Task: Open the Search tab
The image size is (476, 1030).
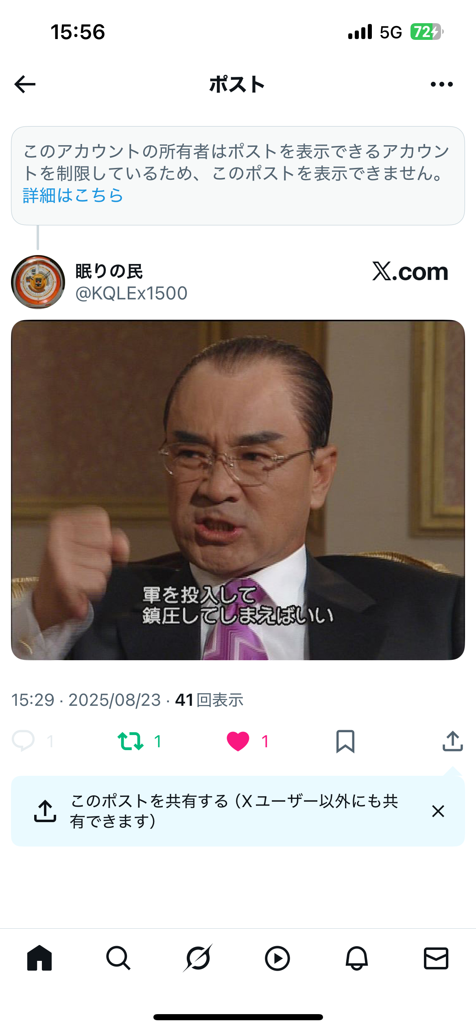Action: 118,958
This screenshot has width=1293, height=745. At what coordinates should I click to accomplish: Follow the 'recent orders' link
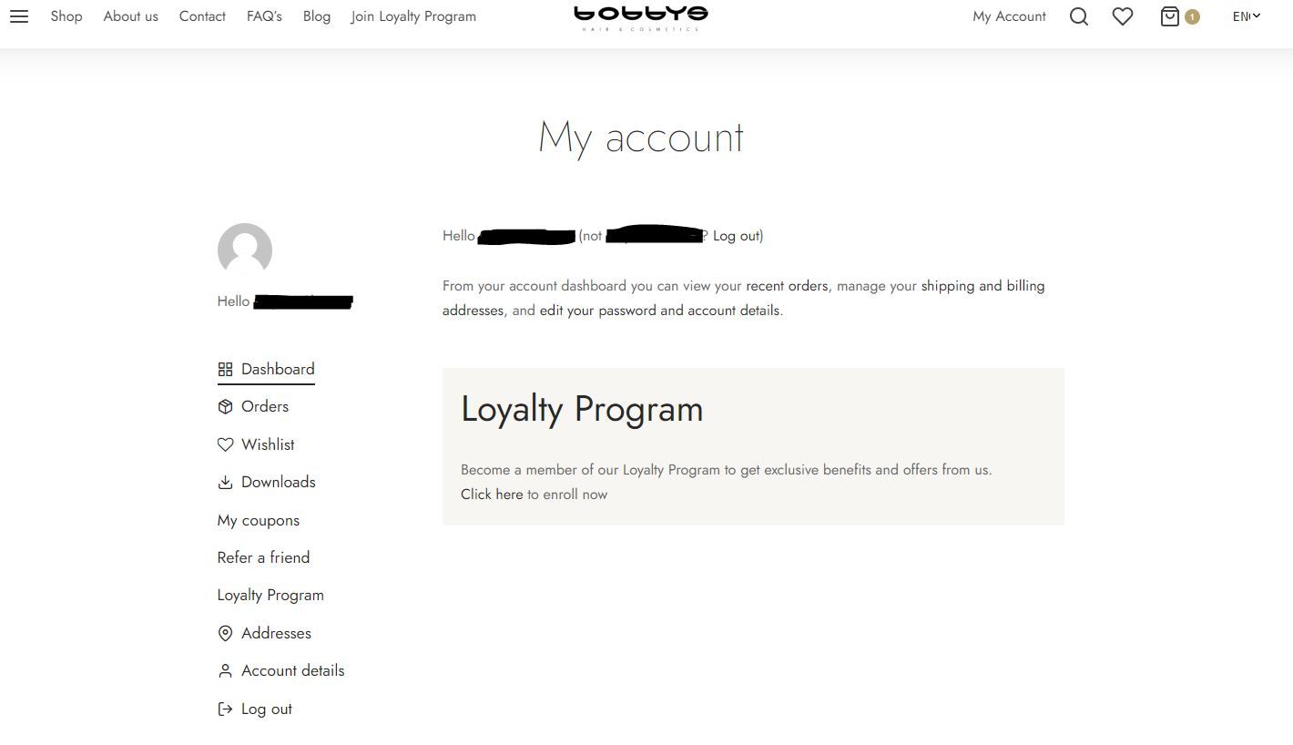pos(787,286)
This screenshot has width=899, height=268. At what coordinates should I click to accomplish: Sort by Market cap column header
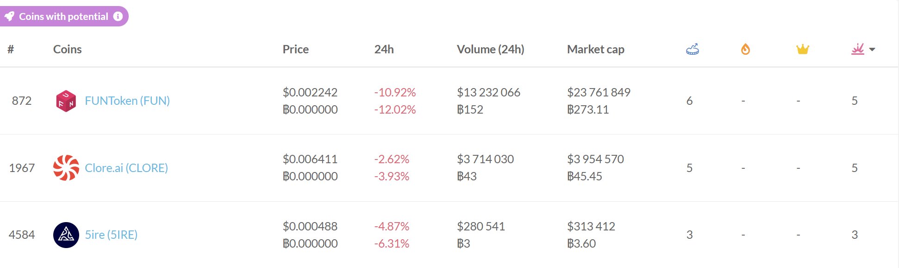[595, 49]
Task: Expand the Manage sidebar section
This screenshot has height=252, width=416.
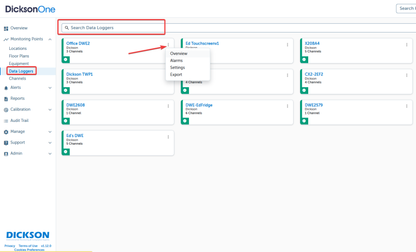Action: tap(50, 132)
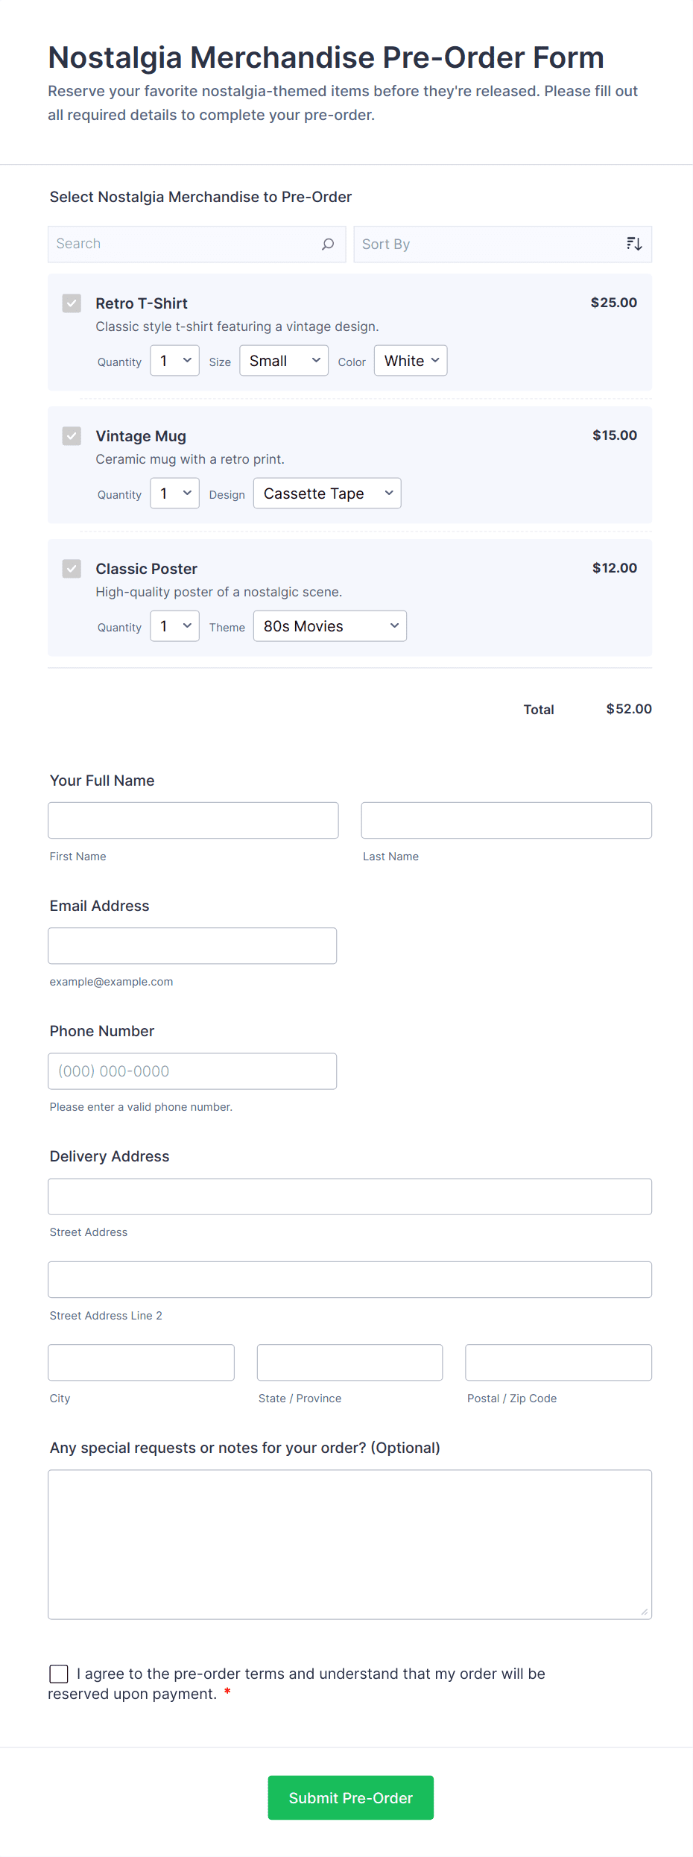Screen dimensions: 693x1857
Task: Click the Phone Number field
Action: [192, 1071]
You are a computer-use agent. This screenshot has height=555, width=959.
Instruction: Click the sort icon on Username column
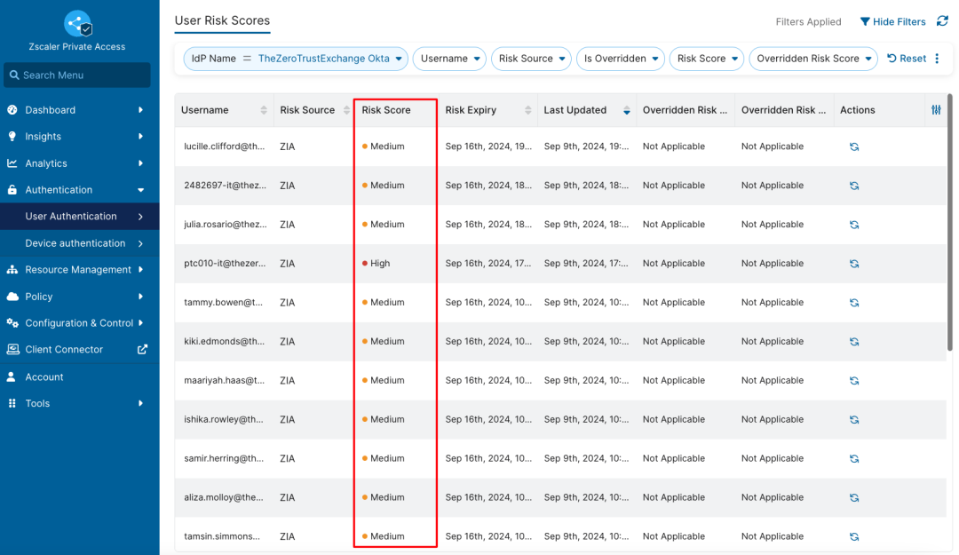tap(263, 110)
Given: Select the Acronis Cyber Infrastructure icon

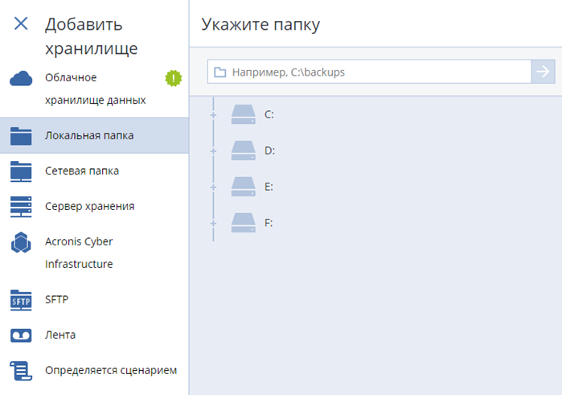Looking at the screenshot, I should pos(21,242).
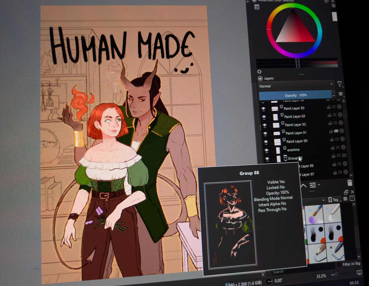Click the refresh icon below the color bars
The height and width of the screenshot is (286, 369).
(259, 72)
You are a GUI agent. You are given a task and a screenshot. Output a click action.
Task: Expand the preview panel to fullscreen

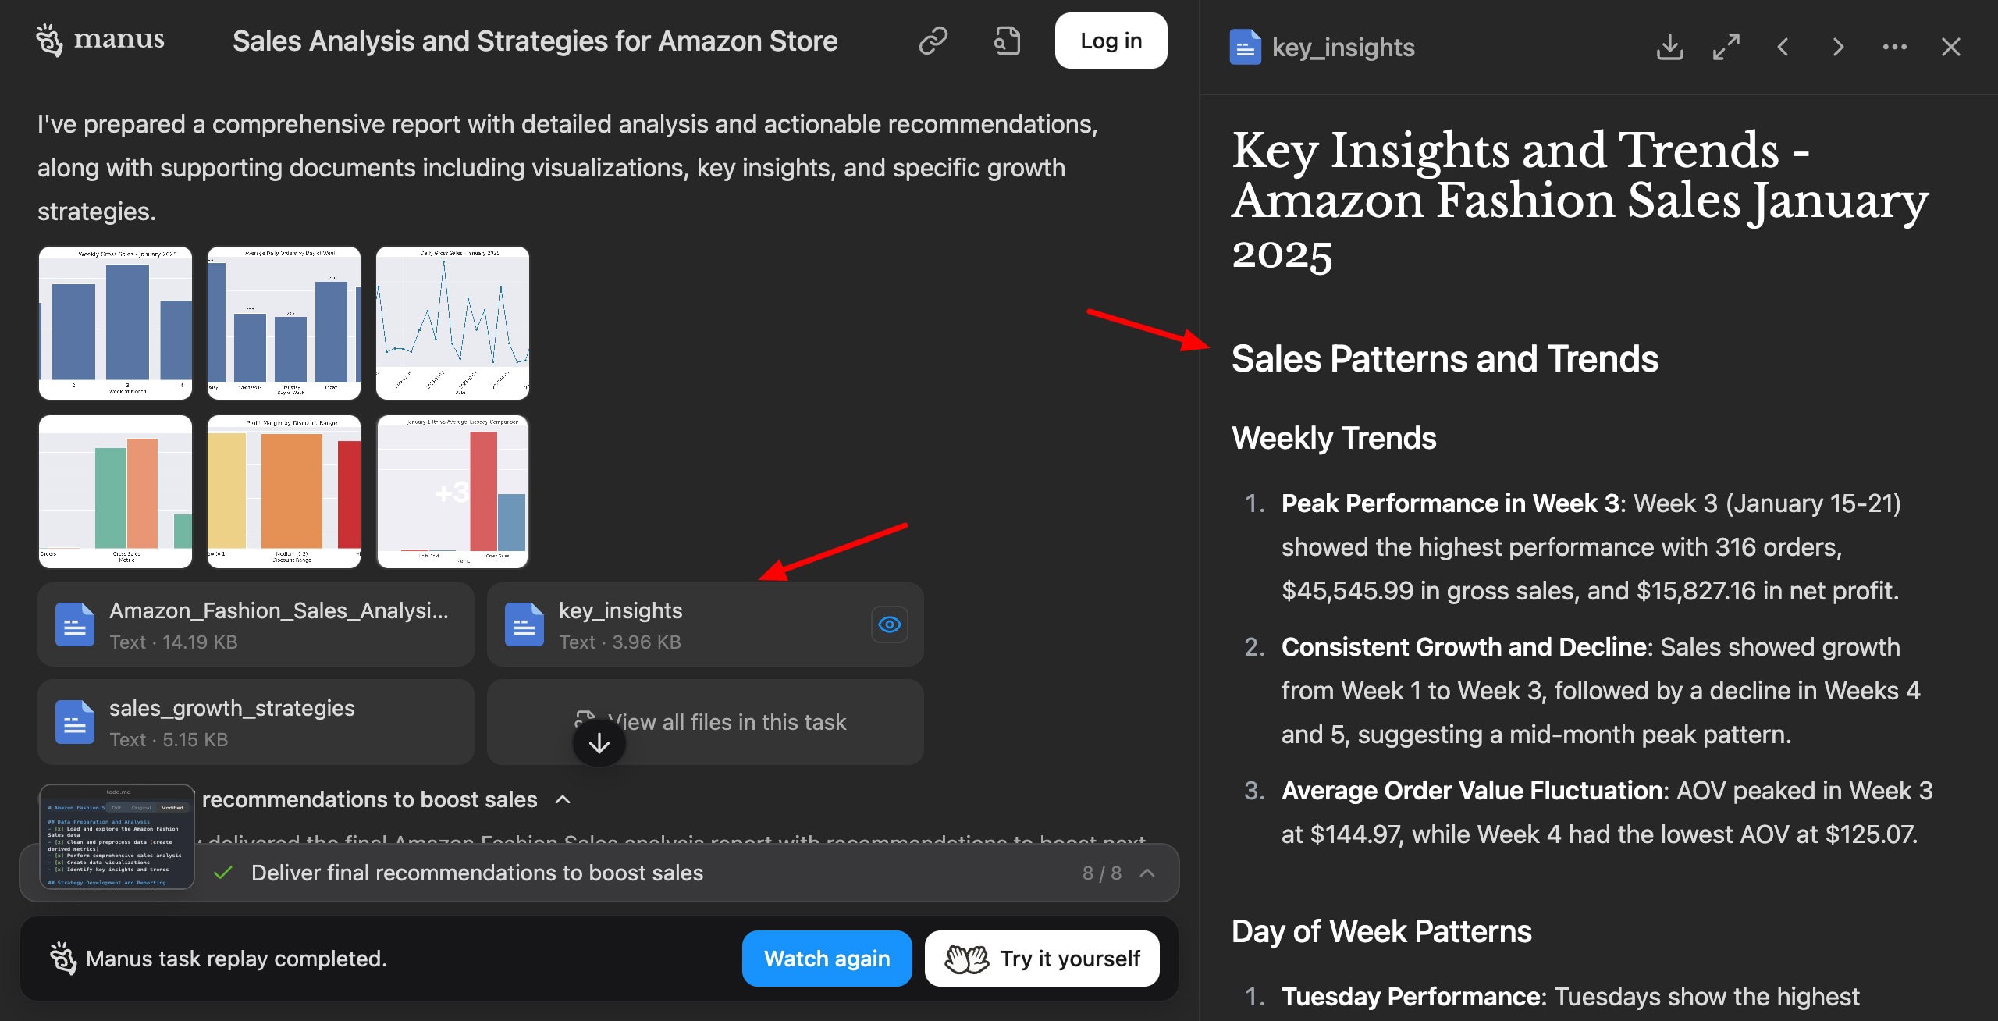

** TASK STATEMENT **
Write the lines from the one with "The image size is (476, 1030)." through the last line of the entries out again exactly, both ends included, and skip the pictures.

** WRITTEN SOLUTION **
The image size is (476, 1030).
Action: 118,958
This screenshot has width=1293, height=745. At what coordinates should I click to accomplish: Follow the 'recent orders' link
pos(787,286)
This screenshot has width=899, height=268. At what coordinates should I click to accomplish: Sort by Market cap column header
[595, 49]
Task: Expand the Manage sidebar section
This screenshot has height=252, width=416.
Action: tap(50, 132)
Screen dimensions: 693x1857
Task: Click the Phone Number field
Action: [192, 1071]
You are a computer-use agent. This screenshot has height=555, width=959.
Instruction: Click the sort icon on Username column
tap(263, 110)
Given: Select the Acronis Cyber Infrastructure icon

Looking at the screenshot, I should pos(21,242).
Click the refresh icon below the color bars
The height and width of the screenshot is (286, 369).
(259, 72)
You are a GUI agent. You are given a task and a screenshot. Output a click action.
Task: Expand the preview panel to fullscreen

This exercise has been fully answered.